_Instructions for the task_
Down to the last line below, write out every line exactly, starting with the one that contains "You are a computer-use" and leaving out the pictures.
-------- Supplied material --------
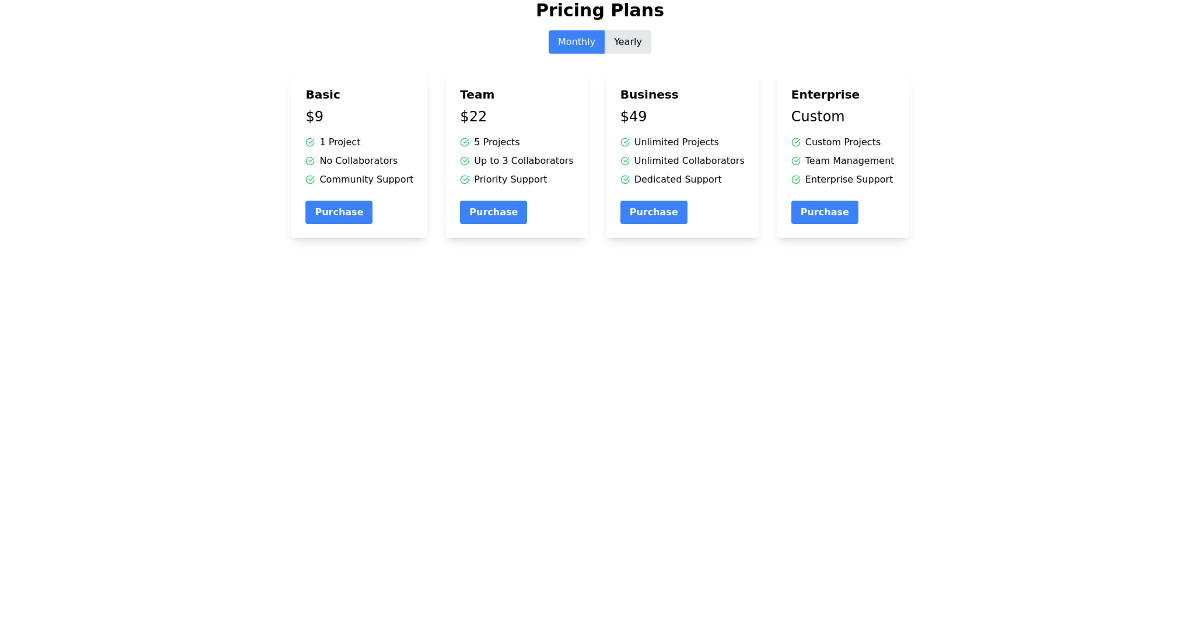This screenshot has height=630, width=1200.
Task: Click the checkmark icon beside 5 Projects
Action: [x=465, y=142]
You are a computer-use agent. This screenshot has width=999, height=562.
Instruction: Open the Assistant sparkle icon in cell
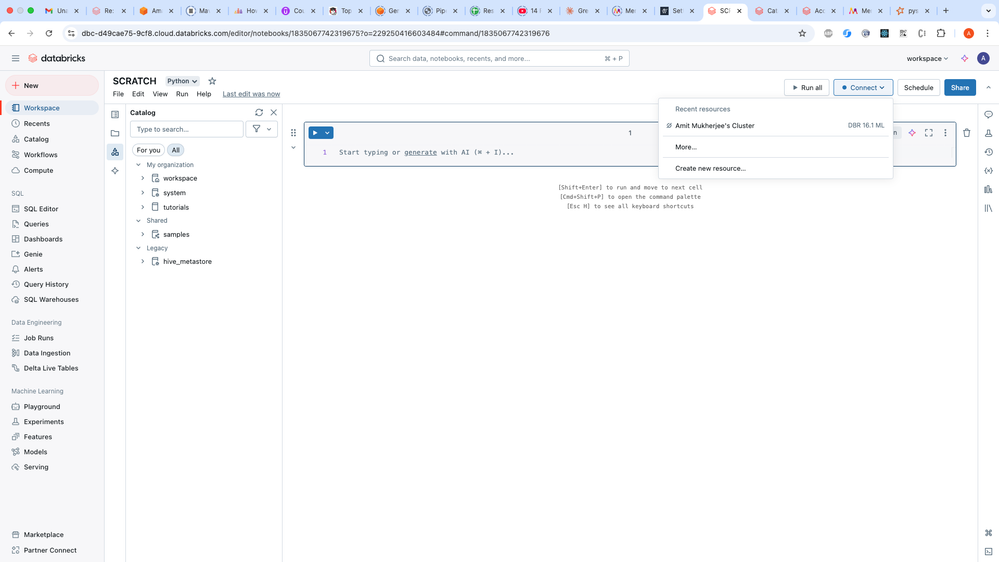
--------
_Reply_
You are a computer-use agent. This screenshot has width=999, height=562.
Instruction: Open the Assistant sparkle icon in cell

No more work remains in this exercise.